Question

The vapor pressure of water at room temperature is $23.8$ mm of $Hg$ . The vapor pressure of an aqueous solution of sucrose with mole fraction $0.1$ is equal to:
A. $23.9$ mm of $Hg$
B. $24.2$ mm of $Hg$
C. $21.42$ mm of $Hg$
D. $31.44$ mm of $Hg$

Answer 1

Hint: The vapor pressure decreases as the temperature decreases. The vapor pressure of a solution is lower than that of the solvent. Thus, the vapor pressure of a solution will be equal to that of the solid at a lower temperature than in the case of the pure solvent.

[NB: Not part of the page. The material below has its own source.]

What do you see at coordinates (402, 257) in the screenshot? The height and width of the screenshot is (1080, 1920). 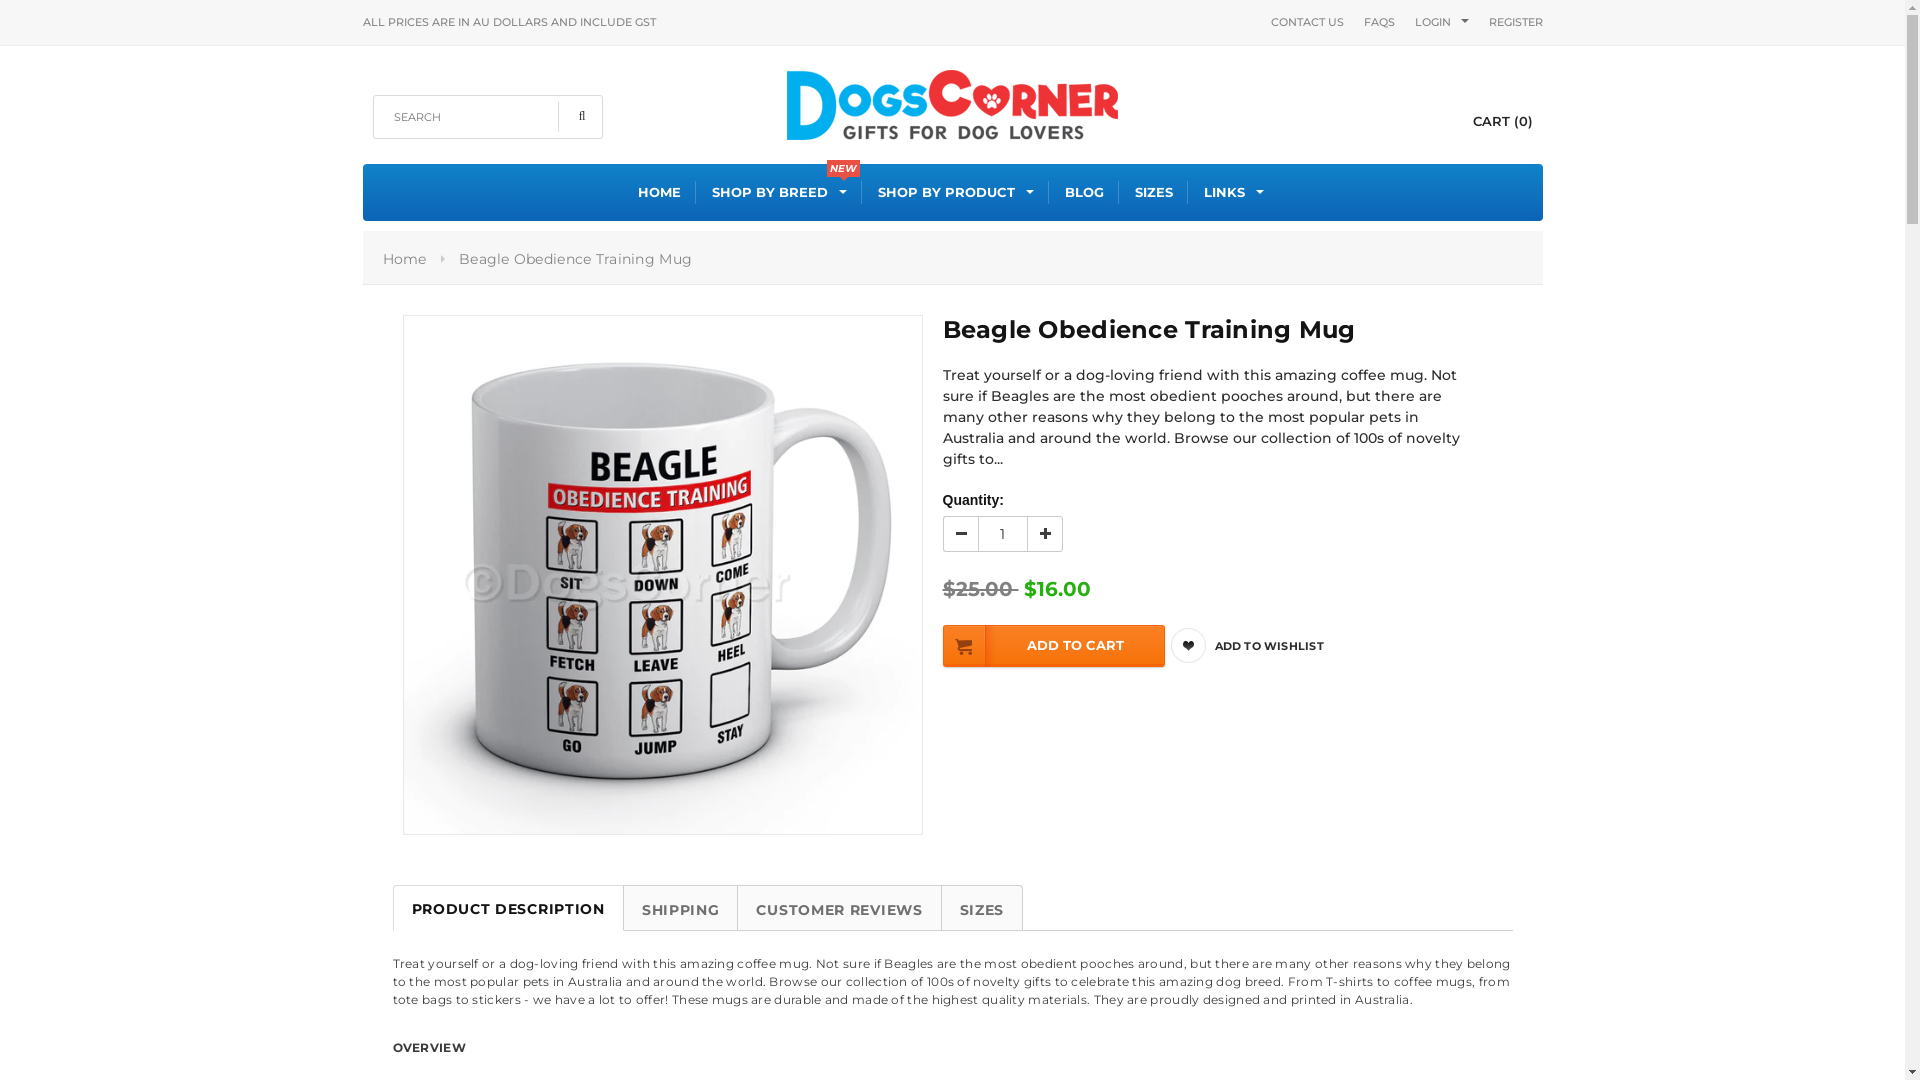 I see `'Home'` at bounding box center [402, 257].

Complete step by step answer:
As per the question,
The vapor pressure of water = ${P_o} = 23.8mmHg$
The vapor pressure of solution = ${P_s} = ?$
According to the lowering of vapor pressure, the vapor pressure of a solvent decreases when a solute is added in it. Mathematically, the lowering of vapor pressure is written as:
$\Delta P = {P_o} - {P_s}$
The lowering in vapor pressure with respect to the vapor pressure of the pure solvent is known as the relative lowering of vapor pressure. It is directly proportional to the mole fraction of the solute (in this case, sucrose). As it is a colligative property, it can be written mathematically as:
$\dfrac{{{P_o} - {P_s}}}{{{P_o}}} = i{x_B}$ ….. (i)
Where, ${P_o} = $ vapor pressure of the water = $23.8mmHg$
${P_s} = $ vapor pressure of the water and sucrose solution = $?$
$i = $ Van’t Hoff factor
For sucrose, $i = 1$
${x_B} = $ mole fraction of sucrose (solute)
Substituting the values in equation (i), we have:
$ \Rightarrow \dfrac{{23.8 - {P_s}}}{{23.8}} = 1 \times 0.1$
${P_s} = 21.42mmHg$
Thus, the correct option is C. $21.42$ mm of $Hg$ .


Note:
A reduction in the saturated vapor pressure of a pure liquid when a solute is introduced is known as the lowering of vapor pressure. If the solute is a solid of low vapor pressure, the decrease in the vapor pressure of the liquid is proportional to the concentration of particles of solute; i.e. to the number of dissolved molecules or ions per unit volume.